Zambezi River
Africa's fourth river, master of Victoria Falls
The Zambezi is the largest African river flowing east to the Indian Ocean and the fourth longest on the continent, but it is best known for a single spectacle. Midway along its course the river hurls itself off a basalt cliff more than a kilometer and a half wide into a narrow gorge, creating Victoria Falls, one of the greatest waterfalls on Earth. From a small spring in the African interior to a broad delta on the Indian Ocean, the Zambezi carves a path through six countries of southern Africa.
The Zambezi runs about 2,574 kilometers, though a recent study tracing its most distant source into Angola puts the figure closer to 3,400. It rises in a wetland on the borders of Zambia, Angola and the Democratic Republic of Congo, flows across the Barotse floodplain, then plunges over Victoria Falls into the Batoka Gorge.
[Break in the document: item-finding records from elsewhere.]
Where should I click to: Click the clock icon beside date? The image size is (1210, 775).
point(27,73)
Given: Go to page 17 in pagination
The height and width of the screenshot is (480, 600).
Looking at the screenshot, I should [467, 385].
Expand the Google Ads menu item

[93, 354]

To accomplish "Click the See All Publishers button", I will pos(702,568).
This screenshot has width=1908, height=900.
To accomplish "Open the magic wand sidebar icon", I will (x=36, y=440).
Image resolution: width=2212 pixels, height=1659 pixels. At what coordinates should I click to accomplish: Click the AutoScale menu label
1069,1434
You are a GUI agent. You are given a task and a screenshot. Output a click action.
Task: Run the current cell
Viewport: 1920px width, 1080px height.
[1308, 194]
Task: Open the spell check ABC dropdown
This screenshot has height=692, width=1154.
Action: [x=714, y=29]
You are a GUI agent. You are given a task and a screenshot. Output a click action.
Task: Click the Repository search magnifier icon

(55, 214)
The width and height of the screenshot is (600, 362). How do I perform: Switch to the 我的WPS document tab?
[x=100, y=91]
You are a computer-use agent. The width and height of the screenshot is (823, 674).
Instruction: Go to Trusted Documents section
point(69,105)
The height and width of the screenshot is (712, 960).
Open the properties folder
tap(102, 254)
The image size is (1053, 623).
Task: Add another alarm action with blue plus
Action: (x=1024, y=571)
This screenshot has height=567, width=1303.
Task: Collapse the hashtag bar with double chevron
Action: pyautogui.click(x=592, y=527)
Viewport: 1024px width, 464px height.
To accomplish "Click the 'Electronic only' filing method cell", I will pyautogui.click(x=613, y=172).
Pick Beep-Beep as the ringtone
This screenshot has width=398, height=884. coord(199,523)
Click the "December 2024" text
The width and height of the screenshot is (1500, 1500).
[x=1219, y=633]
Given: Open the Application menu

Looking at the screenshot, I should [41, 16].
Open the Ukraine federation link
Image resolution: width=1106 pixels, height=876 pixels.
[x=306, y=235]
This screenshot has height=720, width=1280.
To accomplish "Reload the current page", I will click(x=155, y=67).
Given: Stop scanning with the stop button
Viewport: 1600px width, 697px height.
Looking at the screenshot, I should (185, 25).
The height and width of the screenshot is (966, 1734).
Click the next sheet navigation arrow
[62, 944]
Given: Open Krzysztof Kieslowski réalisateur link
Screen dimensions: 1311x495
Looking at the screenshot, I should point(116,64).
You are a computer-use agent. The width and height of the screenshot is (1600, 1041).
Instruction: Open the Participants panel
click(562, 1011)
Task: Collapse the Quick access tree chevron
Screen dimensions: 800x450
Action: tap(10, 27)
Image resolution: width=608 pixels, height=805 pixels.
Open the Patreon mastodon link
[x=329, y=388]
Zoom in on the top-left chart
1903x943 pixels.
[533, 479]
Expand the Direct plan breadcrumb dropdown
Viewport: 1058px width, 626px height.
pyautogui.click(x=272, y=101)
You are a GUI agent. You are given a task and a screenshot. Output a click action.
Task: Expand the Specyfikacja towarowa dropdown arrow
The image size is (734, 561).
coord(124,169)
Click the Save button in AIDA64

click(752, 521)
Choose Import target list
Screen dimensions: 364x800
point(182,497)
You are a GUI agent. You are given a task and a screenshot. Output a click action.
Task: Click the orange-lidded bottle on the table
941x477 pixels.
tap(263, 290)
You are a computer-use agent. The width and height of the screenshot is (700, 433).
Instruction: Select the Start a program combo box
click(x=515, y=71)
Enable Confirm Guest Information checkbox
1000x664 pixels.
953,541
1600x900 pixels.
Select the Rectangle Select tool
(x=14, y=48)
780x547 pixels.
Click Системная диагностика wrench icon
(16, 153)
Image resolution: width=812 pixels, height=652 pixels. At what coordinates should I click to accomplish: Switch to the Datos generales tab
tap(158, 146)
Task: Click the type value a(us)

Downstream it is impounded behind two of Africa's largest dams, Kariba and Cahora Bassa, before crossing Mozambique to spread into a wide delta on the Indian Ocean coast.
The Tonga and other peoples have lived along the river for centuries — the missionary-explorer David Livingstone, the first European to see the great falls, named them for his queen, though local people knew them as Mosi-oa-Tunya, the smoke that thunders. The two great dams generate much of the region's electricity but flooded valleys and displaced communities, and they have altered the floods that once shaped the delta. The Zambezi today is a major draw for safari tourism and a shared resource among riparian states.